Reproduce verbatim the stretch of lines from the line containing "Given: Expand the" through the final line, and omit the pictures from your answer.

* Begin Dataset rows *

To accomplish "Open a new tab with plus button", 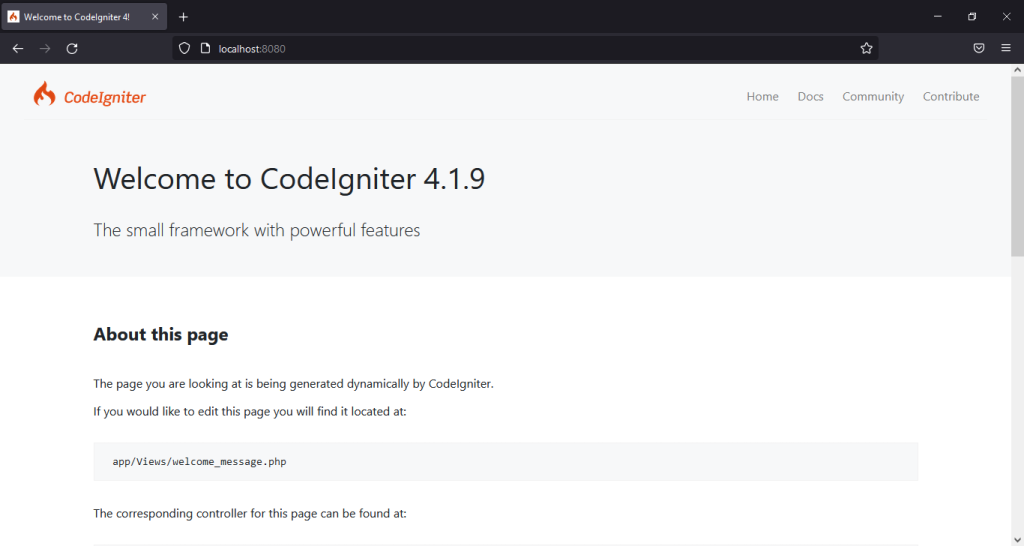I will pyautogui.click(x=183, y=17).
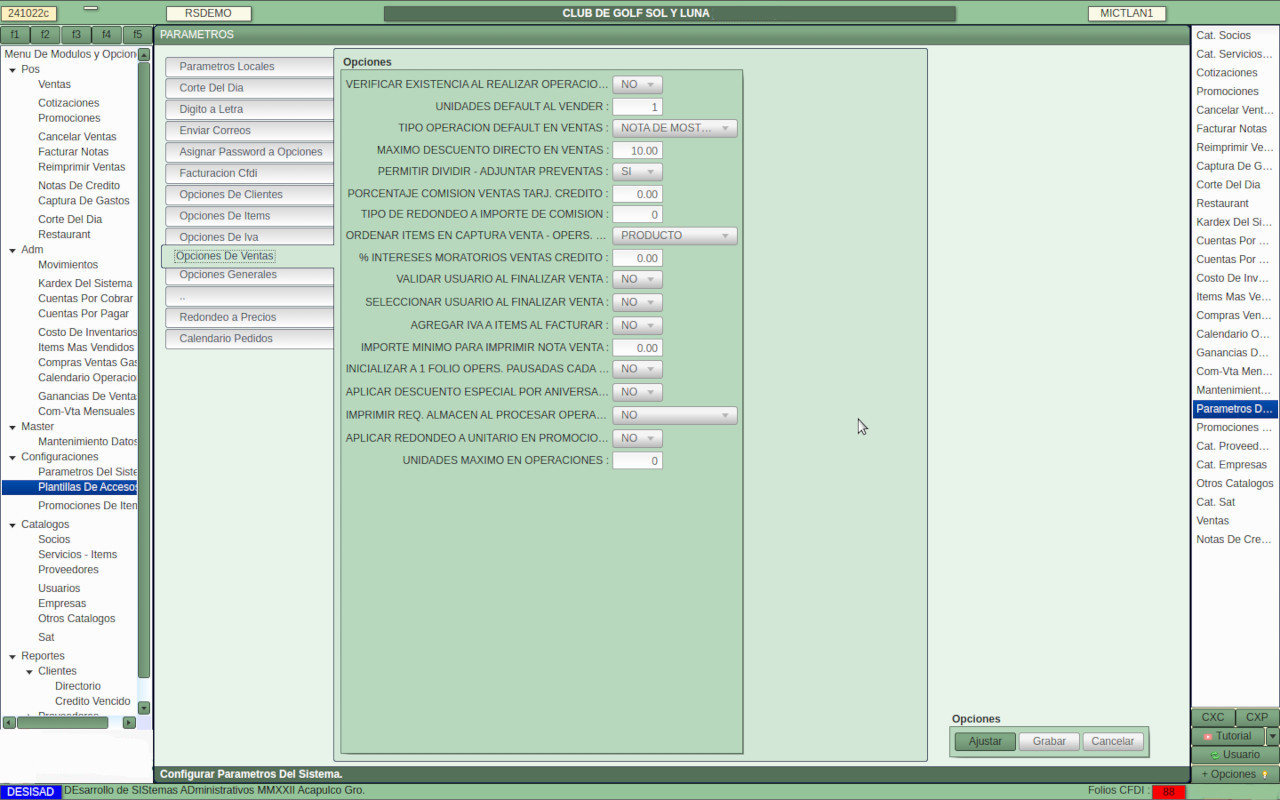The image size is (1280, 800).
Task: Open the arrow menu beside Tutorial
Action: coord(1272,736)
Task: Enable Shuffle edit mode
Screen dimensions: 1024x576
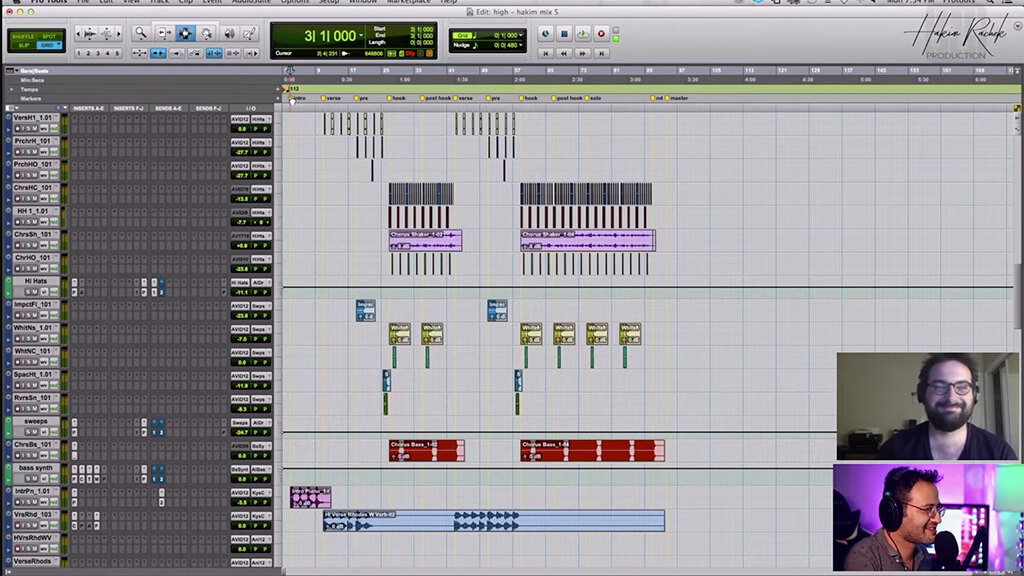Action: pos(21,35)
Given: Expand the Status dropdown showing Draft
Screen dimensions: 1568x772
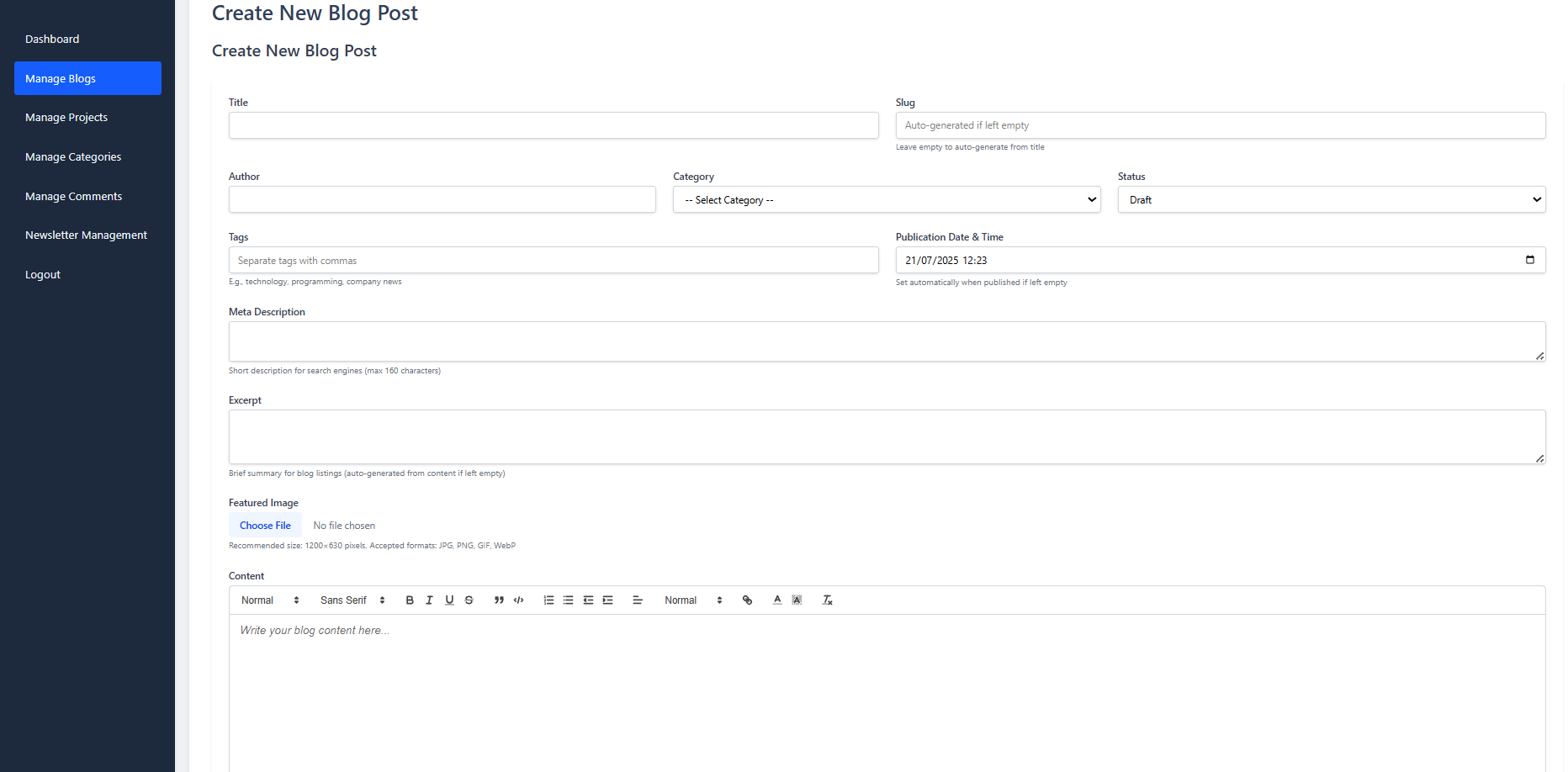Looking at the screenshot, I should click(1331, 200).
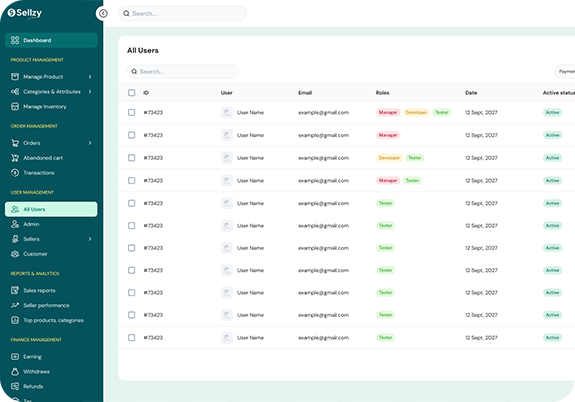
Task: Click the Abandoned cart icon
Action: pos(15,158)
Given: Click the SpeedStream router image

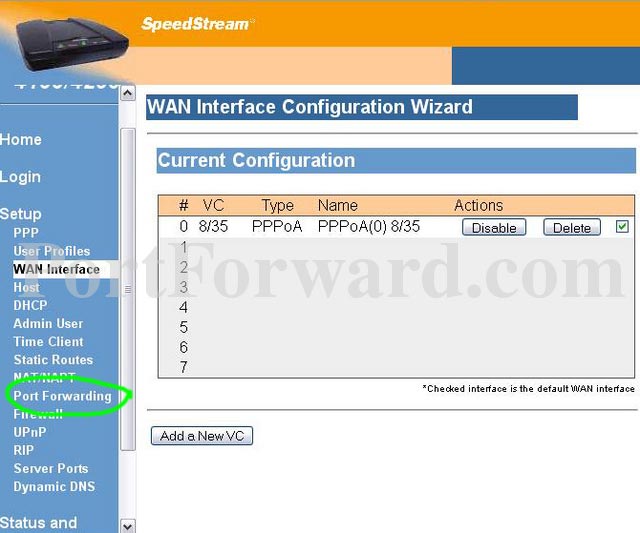Looking at the screenshot, I should [72, 44].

* End Dataset rows *

§ The solution:
Given: Expand the Status dropdown showing Draft
Screen dimensions: 1568x772
Looking at the screenshot, I should click(1331, 200).
Task: Click the Abandoned cart icon
Action: pos(15,158)
Given: Click the SpeedStream router image

Looking at the screenshot, I should [72, 44].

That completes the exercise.